Trois individus ont été interpellés ce mercredi 11 mars à Oslo dans le cadre de l’enquête portant sur l’explosion qui a frappé l’ambassade des États-Unis en Norvège le week-end dernier. Selon les forces de l’ordre norvégiennes, il s’agit de trois frères d’origine irakienne, âgés d’une vingtaine d’années. Ils sont soupçonnés d’avoir pris part à ce que les autorités qualifient d’attentat terroriste à la bombe.
L’incident a eu lieu dans la nuit de samedi à dimanche, endommageant principalement l’accès à la section consulaire du bâtiment diplomatique. Les autorités précisent que les dégâts matériels demeurent mineurs et qu’aucune victime n’est à déplorer.
Aveux et possibles nouvelles arrestations
Selon les éléments de l’enquête, le principal suspect aurait déposé l’engin explosif lui-même, tandis que ses deux frères sont considérés comme des complices présumés.
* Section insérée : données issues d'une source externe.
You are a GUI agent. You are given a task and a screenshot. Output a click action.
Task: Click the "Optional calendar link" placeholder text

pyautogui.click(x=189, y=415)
L’avocat du principal mis en cause a confirmé que son client reconnaissait les faits et admettait avoir placé la bombe sur les lieux. Face à ces avancées, la police n’exclut pas de procéder à de nouvelles interpellations dans les jours à venir.
La piste d’un commanditaire étatique envisagée
Lors d’un point presse, les responsables de l’enquête ont souligné que toutes les hypothèses restaient ouvertes. L’une des pistes sérieusement étudiées est celle d’une opération orchestrée par un acteur étatique. Une déduction jugée logique au vu de la cible visée et du contexte sécuritaire mondial actuel.
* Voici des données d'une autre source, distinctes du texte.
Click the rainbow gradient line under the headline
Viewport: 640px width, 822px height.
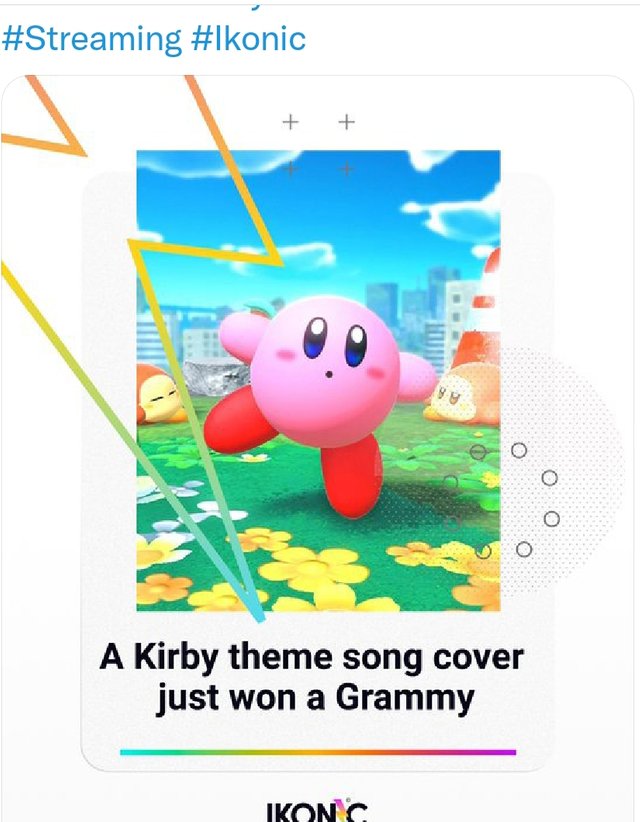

Parmi les scénarios envisagés figure également l’intervention potentielle de réseaux criminels agissant pour le compte d’un tiers. Récemment, les services de renseignement intérieur norvégiens avaient d’ailleurs pointé du doigt l’Iran, suggérant que Téhéran pourrait s’appuyer sur des acteurs par procuration pour mener à bien certaines opérations.
Face à ces sous-entendus, la réaction diplomatique n’a pas tardé. L’ambassadeur d’Iran à Oslo a fermement démenti toute implication de son pays dans cette attaque. Dans une déclaration accordée à la presse locale, il a jugé inacceptable que sa nation soit montrée du doigt dans cette affaire.